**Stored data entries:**
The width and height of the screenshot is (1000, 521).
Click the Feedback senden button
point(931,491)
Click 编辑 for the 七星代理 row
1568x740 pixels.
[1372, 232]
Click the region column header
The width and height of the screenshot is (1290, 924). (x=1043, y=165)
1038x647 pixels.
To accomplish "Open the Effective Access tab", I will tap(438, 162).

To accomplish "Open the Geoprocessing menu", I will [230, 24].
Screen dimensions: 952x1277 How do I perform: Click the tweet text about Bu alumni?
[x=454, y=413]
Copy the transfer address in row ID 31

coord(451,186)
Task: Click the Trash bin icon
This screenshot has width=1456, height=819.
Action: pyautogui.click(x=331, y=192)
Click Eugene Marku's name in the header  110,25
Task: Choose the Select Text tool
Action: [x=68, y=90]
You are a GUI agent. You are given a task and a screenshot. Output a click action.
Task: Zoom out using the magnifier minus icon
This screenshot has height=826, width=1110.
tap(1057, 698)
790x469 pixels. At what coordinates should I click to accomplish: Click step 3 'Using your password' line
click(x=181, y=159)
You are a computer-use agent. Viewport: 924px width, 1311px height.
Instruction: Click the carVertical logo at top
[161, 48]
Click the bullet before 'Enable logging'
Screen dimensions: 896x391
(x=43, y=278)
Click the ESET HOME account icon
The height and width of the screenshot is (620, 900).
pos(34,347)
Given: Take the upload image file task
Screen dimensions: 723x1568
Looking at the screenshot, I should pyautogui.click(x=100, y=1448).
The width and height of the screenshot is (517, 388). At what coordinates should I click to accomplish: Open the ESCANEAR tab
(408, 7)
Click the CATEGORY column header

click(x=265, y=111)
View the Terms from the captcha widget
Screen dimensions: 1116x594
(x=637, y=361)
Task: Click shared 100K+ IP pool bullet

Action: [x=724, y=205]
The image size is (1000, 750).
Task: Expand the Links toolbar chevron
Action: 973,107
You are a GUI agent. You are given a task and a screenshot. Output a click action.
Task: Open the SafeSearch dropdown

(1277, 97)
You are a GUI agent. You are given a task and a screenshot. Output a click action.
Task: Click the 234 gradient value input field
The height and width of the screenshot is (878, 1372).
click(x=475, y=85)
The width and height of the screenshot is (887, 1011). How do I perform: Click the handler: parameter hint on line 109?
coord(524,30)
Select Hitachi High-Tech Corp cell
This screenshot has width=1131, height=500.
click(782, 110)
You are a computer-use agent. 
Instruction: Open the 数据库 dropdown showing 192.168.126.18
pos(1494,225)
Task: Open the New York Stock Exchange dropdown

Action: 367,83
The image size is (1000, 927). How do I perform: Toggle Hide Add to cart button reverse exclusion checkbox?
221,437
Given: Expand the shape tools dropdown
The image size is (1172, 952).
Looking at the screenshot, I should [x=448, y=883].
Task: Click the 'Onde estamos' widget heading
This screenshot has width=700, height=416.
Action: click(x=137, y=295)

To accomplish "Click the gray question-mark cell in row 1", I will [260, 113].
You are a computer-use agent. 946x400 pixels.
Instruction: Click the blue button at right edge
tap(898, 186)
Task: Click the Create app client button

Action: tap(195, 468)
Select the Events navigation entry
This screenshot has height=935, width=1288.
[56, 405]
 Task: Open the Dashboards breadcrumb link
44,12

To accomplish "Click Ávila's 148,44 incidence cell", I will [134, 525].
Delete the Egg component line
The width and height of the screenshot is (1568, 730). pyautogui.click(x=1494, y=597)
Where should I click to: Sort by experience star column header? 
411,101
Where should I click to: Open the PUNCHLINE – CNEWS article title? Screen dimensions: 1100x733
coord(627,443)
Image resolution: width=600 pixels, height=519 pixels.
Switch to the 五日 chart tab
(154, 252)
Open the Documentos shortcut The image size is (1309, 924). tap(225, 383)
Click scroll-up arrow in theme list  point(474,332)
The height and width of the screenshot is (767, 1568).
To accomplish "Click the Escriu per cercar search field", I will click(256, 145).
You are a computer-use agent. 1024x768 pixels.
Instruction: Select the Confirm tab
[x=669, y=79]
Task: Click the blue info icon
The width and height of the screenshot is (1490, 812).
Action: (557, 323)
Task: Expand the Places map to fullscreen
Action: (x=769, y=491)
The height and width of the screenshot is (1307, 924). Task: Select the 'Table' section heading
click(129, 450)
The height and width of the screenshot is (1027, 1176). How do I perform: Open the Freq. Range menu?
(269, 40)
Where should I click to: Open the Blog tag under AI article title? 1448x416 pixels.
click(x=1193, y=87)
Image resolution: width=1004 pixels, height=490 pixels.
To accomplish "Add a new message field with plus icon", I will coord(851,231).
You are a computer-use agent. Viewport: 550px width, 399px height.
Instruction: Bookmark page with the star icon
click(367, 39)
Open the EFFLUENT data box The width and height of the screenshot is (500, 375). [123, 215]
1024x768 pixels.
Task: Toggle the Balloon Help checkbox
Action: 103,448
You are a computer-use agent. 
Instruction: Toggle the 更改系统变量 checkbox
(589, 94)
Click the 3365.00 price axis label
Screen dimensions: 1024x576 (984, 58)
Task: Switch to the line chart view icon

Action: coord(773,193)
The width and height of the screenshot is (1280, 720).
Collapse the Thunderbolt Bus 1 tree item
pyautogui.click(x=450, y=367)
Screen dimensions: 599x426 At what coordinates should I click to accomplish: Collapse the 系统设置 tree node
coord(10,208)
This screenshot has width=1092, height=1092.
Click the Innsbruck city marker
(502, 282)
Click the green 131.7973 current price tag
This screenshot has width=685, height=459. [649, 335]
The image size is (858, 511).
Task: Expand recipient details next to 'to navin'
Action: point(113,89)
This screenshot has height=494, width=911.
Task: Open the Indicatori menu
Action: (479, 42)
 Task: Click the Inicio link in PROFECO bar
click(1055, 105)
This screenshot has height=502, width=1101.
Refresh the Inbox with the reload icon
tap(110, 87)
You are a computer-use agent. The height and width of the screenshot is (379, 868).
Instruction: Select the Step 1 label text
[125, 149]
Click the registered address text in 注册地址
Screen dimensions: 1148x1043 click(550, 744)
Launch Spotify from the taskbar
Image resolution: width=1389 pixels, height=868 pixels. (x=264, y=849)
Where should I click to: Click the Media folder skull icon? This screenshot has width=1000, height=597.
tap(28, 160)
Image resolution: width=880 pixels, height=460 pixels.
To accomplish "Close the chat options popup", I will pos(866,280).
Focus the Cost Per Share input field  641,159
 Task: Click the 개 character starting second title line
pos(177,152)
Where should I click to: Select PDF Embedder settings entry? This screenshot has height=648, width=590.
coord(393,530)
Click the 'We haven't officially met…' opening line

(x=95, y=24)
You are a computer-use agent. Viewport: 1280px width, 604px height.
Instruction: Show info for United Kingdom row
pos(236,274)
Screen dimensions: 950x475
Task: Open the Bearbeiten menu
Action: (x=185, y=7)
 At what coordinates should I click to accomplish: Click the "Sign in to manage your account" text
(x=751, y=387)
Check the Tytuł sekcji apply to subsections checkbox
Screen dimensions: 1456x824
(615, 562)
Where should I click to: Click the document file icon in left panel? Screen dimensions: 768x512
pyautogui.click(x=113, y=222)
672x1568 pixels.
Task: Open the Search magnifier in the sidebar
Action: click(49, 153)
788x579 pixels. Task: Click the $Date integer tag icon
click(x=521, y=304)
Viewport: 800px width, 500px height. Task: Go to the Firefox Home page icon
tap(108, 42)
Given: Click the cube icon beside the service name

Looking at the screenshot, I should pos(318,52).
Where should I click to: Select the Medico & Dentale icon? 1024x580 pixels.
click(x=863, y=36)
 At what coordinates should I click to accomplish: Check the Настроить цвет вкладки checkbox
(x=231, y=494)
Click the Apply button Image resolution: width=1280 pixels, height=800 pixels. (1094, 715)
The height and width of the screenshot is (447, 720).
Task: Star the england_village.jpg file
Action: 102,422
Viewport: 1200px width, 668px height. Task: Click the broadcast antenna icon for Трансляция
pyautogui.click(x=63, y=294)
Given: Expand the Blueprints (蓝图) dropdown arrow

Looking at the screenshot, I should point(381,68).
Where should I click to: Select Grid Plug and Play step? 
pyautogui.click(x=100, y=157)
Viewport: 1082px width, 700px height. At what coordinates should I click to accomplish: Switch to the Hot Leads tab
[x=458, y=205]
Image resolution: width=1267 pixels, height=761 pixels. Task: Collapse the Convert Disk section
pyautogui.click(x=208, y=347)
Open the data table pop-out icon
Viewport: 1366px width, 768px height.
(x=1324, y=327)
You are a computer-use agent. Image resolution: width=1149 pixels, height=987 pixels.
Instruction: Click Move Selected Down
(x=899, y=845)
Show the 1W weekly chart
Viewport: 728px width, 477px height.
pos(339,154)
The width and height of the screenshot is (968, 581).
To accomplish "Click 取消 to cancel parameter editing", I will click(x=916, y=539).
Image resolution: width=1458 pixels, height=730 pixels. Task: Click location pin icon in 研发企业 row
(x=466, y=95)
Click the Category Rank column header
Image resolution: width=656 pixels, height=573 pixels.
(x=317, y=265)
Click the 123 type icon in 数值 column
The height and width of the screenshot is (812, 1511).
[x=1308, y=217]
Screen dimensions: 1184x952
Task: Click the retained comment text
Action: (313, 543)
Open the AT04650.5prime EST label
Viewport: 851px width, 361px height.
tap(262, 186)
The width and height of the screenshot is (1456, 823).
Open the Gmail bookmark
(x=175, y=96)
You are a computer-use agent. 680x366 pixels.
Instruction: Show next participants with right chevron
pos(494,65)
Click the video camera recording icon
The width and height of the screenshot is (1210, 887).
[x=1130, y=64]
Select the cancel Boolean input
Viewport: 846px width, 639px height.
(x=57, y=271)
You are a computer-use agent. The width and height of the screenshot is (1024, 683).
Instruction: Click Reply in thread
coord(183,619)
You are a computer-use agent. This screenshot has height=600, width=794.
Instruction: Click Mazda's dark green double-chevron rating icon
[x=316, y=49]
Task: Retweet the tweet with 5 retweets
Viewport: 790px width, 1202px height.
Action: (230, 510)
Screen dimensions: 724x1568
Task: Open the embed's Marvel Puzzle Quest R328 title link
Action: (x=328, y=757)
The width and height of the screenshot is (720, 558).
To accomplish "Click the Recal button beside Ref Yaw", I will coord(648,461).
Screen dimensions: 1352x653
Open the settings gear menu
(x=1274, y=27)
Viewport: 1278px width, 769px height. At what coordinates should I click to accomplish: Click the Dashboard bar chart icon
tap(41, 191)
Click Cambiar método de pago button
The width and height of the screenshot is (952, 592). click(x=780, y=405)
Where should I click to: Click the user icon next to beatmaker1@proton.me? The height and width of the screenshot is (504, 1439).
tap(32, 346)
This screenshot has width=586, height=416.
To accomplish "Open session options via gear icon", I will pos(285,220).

**Prompt:** Quote, with nothing altered, all lines from the start of the entries to the line that carries "Task: Click the Trash bin icon", inclusive.

**Result of the exercise:**
The width and height of the screenshot is (1000, 521).
Click the Feedback senden button
point(931,491)
Click 编辑 for the 七星代理 row
1568x740 pixels.
[1372, 232]
Click the region column header
The width and height of the screenshot is (1290, 924). (x=1043, y=165)
1038x647 pixels.
To accomplish "Open the Effective Access tab", I will tap(438, 162).

To accomplish "Open the Geoprocessing menu", I will [230, 24].
Screen dimensions: 952x1277 How do I perform: Click the tweet text about Bu alumni?
[x=454, y=413]
Copy the transfer address in row ID 31

coord(451,186)
Task: Click the Trash bin icon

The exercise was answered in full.